The Russian Revolution has proved its strength, and emerges, let us hope, from the crisis more consolidated and more energetic than ever. It was a critical situation, but no more than an episode in the struggle of classes which the Revolution unchained almost on the day of its triumph.

For Kornilov ... was but an instrument in the hands of the capitalist and landlord classes who hate the Revolution much more than the [text corrupted in archive file] imperialist greed, today make separate peace with the central empires if they could thereby get rid of the revolutionary democracy and restore the monarchy with all that it implies to them, as the real power behind the throne.

But they have been over-hasty. Their own savage campaign against the Revolution and its organs, the soviets, on the one hand, and the unmistakable opportunism of the chief revolutionary leaders who had been weak enough to join in the persecution of the internationalists, to sanction the restoration of the death penalty, to agree to a postponement of the meeting of the constituent assembly, to refrain from transferring to the peasants the land of the private landowners, and to abstain from all real pressure upon the Allies with a view to ending this endless massacre called war on the other hand - these factors had created in the Russian bourgeoisie, which since the Revolution had become in the words of Marx “one reactionary mass”, an impression that the time had arrived to come out in the open and to challenge the Revolution by armed force.
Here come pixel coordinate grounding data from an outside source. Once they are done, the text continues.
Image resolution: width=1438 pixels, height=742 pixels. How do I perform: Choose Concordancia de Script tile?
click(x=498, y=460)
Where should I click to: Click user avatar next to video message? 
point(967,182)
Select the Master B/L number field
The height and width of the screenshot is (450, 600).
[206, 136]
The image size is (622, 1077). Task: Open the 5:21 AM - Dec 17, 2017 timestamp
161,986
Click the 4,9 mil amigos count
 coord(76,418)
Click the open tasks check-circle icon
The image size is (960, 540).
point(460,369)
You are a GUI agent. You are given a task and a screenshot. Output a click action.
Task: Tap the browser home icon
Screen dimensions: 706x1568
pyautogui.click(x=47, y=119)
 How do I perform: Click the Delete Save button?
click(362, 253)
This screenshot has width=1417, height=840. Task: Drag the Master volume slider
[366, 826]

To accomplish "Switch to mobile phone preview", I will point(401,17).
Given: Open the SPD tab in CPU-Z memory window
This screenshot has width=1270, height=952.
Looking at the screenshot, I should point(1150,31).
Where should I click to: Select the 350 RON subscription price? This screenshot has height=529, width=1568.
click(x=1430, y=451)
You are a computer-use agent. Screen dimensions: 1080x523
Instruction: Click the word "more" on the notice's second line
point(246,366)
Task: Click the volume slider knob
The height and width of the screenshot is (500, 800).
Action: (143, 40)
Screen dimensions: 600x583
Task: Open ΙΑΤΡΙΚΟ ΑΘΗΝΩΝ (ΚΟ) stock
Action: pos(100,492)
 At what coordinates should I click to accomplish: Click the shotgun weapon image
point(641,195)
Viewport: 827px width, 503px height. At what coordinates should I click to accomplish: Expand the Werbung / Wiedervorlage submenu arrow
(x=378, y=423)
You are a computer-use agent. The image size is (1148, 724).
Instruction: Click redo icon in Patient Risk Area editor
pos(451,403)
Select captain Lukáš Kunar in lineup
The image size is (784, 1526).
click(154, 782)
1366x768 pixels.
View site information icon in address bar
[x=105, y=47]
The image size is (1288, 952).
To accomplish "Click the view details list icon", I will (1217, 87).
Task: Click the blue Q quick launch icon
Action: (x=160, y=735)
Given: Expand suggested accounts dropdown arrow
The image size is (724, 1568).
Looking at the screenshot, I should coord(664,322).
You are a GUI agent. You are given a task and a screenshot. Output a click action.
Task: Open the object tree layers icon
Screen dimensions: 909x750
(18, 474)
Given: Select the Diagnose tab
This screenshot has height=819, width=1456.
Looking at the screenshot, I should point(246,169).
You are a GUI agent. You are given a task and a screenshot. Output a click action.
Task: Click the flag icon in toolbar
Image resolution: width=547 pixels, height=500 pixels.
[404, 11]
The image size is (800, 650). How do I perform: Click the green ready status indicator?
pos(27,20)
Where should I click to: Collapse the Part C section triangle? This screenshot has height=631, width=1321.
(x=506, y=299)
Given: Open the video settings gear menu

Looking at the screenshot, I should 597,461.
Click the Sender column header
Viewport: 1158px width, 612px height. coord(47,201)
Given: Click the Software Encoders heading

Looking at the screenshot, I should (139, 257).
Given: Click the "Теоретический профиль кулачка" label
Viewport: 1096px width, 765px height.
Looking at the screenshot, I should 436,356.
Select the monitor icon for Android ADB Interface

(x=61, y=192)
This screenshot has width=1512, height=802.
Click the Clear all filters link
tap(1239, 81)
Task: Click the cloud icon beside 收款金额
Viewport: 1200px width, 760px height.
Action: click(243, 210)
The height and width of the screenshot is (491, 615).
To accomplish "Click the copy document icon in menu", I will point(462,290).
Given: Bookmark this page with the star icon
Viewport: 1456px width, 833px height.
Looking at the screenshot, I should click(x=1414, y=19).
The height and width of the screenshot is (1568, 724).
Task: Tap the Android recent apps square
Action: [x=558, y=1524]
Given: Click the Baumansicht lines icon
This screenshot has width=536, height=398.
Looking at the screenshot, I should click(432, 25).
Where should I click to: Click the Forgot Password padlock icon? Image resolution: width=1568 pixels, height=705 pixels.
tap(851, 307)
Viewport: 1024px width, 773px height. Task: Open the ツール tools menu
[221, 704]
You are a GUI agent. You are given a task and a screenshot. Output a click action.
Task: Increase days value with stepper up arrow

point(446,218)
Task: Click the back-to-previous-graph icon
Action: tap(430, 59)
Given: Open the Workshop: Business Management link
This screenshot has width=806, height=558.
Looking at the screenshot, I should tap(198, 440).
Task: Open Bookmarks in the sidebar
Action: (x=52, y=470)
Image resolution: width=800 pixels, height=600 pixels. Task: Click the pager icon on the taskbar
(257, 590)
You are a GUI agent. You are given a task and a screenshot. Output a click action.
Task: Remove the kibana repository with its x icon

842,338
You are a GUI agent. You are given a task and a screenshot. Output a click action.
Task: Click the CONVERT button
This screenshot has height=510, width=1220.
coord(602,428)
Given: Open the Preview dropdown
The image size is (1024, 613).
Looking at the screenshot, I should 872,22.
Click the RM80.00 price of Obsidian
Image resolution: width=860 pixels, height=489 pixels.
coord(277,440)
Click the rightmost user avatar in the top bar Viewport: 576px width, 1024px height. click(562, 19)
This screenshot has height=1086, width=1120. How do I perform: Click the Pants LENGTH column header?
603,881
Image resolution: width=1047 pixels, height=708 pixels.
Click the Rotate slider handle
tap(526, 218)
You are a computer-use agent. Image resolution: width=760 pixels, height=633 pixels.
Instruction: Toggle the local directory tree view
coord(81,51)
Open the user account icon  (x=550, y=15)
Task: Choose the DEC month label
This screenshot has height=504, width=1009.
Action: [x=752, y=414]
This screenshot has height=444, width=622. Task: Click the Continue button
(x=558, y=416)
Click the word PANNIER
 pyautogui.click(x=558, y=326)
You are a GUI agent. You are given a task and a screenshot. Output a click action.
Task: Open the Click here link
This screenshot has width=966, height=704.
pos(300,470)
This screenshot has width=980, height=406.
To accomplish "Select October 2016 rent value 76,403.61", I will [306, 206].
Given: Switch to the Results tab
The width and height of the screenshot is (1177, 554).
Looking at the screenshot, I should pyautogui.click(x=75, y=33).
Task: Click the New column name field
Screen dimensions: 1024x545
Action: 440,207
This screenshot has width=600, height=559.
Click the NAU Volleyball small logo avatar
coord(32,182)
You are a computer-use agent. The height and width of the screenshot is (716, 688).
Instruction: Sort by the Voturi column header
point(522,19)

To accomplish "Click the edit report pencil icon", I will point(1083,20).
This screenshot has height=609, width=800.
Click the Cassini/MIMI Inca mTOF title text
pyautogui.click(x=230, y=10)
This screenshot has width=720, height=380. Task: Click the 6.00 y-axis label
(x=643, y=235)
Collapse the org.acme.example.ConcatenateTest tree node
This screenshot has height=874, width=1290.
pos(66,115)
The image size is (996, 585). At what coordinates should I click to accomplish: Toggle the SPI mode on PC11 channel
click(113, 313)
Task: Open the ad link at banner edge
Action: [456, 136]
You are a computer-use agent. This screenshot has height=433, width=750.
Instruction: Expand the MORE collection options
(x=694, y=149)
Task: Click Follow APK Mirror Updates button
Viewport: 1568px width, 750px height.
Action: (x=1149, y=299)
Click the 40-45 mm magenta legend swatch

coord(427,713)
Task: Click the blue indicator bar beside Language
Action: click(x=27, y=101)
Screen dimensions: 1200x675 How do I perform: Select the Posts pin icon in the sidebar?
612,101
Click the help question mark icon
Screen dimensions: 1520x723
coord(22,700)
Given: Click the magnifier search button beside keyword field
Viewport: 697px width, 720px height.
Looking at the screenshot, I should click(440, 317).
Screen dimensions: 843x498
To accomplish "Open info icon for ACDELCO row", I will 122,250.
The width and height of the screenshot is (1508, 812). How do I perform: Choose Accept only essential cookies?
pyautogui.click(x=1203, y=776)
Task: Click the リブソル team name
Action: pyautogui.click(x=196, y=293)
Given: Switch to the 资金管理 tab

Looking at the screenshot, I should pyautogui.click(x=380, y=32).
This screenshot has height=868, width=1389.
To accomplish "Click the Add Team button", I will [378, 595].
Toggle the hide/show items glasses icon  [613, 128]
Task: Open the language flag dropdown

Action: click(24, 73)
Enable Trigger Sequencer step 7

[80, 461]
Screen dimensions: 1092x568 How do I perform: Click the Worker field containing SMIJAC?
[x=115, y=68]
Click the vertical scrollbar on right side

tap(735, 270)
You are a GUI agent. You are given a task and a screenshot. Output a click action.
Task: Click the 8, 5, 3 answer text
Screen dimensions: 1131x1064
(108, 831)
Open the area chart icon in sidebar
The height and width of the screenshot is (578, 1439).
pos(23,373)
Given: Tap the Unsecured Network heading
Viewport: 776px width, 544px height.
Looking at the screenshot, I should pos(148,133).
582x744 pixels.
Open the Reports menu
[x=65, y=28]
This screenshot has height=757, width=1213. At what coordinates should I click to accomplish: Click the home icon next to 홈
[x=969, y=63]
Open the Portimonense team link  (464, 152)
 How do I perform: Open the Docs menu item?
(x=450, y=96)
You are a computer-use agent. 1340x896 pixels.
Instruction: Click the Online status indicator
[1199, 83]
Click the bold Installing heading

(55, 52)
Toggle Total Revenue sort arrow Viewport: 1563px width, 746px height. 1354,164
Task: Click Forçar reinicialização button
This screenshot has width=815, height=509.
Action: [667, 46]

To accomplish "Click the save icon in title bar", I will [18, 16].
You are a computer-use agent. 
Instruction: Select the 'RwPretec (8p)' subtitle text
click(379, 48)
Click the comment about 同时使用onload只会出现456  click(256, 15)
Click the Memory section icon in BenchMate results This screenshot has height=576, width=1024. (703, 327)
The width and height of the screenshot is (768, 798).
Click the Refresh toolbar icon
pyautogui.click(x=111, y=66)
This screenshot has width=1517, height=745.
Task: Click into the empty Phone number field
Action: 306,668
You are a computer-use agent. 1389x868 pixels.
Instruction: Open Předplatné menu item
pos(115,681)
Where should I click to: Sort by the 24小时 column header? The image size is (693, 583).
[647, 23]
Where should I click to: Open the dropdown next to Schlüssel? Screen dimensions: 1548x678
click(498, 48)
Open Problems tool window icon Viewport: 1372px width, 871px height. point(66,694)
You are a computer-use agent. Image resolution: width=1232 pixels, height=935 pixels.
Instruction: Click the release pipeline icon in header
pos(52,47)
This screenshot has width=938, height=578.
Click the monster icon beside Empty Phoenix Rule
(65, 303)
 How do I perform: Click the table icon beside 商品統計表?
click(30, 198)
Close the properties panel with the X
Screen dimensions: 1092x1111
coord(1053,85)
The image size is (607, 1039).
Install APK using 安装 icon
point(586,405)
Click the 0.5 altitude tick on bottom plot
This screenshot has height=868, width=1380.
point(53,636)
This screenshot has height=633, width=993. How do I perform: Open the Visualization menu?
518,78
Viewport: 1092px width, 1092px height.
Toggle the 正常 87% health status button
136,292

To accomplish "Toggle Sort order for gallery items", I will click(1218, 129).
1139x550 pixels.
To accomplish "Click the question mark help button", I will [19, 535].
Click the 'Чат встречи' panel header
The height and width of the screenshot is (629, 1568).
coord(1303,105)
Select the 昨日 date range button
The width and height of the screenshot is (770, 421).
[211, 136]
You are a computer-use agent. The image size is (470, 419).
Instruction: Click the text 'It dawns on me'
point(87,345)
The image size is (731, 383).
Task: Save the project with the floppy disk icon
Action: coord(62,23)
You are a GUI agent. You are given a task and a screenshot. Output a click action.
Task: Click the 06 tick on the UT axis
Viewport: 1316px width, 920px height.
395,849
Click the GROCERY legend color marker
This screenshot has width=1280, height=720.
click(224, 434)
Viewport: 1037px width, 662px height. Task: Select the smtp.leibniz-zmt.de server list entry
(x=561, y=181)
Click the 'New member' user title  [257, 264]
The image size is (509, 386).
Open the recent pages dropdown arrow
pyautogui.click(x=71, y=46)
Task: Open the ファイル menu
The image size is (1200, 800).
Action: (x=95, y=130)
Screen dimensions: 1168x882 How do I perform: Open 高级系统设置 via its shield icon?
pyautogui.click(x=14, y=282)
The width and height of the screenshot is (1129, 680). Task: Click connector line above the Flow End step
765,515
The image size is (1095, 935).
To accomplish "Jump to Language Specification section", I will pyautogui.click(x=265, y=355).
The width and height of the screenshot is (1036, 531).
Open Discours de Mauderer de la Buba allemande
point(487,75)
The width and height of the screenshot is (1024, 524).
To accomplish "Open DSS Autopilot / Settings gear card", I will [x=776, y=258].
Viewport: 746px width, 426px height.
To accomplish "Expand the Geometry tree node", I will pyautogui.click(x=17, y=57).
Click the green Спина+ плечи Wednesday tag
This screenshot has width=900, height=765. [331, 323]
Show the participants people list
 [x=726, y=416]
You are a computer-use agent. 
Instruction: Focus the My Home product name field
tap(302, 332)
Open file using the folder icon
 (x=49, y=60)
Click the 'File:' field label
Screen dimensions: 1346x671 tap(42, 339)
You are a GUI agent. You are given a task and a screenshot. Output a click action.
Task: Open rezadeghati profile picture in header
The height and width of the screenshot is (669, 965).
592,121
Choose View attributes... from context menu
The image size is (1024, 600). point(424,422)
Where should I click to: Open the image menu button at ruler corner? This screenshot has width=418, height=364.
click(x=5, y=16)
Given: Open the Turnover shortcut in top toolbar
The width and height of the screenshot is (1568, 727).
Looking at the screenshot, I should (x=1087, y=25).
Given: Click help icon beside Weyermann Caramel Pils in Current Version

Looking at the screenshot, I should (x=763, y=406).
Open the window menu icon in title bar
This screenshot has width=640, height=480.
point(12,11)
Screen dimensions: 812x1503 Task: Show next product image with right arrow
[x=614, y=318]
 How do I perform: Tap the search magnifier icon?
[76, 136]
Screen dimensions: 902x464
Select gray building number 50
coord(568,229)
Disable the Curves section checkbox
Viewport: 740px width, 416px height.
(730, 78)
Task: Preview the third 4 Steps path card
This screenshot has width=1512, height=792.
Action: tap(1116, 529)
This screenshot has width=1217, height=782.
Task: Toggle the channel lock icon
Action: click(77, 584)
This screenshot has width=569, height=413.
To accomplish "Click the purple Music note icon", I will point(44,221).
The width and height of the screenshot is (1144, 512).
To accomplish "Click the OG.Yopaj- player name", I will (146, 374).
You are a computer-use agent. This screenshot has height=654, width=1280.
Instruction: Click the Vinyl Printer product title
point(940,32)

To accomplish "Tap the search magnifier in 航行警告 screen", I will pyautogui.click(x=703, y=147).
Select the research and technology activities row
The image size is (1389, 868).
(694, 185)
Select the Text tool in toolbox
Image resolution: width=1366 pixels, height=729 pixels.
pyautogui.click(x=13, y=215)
Their estimation of the situation proved a mistake, and the enterprise to which Kornilov - the “most popular general”, as he had all along been called by the capitalist press - miscarried.

Though the leading revolutionists were weak, the Revolution itself was strong and the common masses, in and out of uniform, saved the situation.

... We in this country have been the accomplices of Kornilov and his band. Look how the section of the press which is the mouthpiece of the British capitalist classes and of the government itself has unblushingly supported Kornilov’s endeavour, how pleasurably it anticipated his victory and the subsequent crushing of the soviets and all the hated institutions of the Revolution ...!

Here is the lesson for the British working class, which still thinks that the danger to democracy can only come from Germany, that the only Junkers and reactionaries are to be found across the North Sea, and that a revolution is only needed in Germany!

The British working class knows now what value it has to attach to the daily calls from the columns of the British press for the German people to rise, and it knows what will happen to itself if it were to rise in defence of its rights.

The Kornilovs are in our own midst as well as in Russia, and if we do not dispose of them now, we may be too late tomorrow.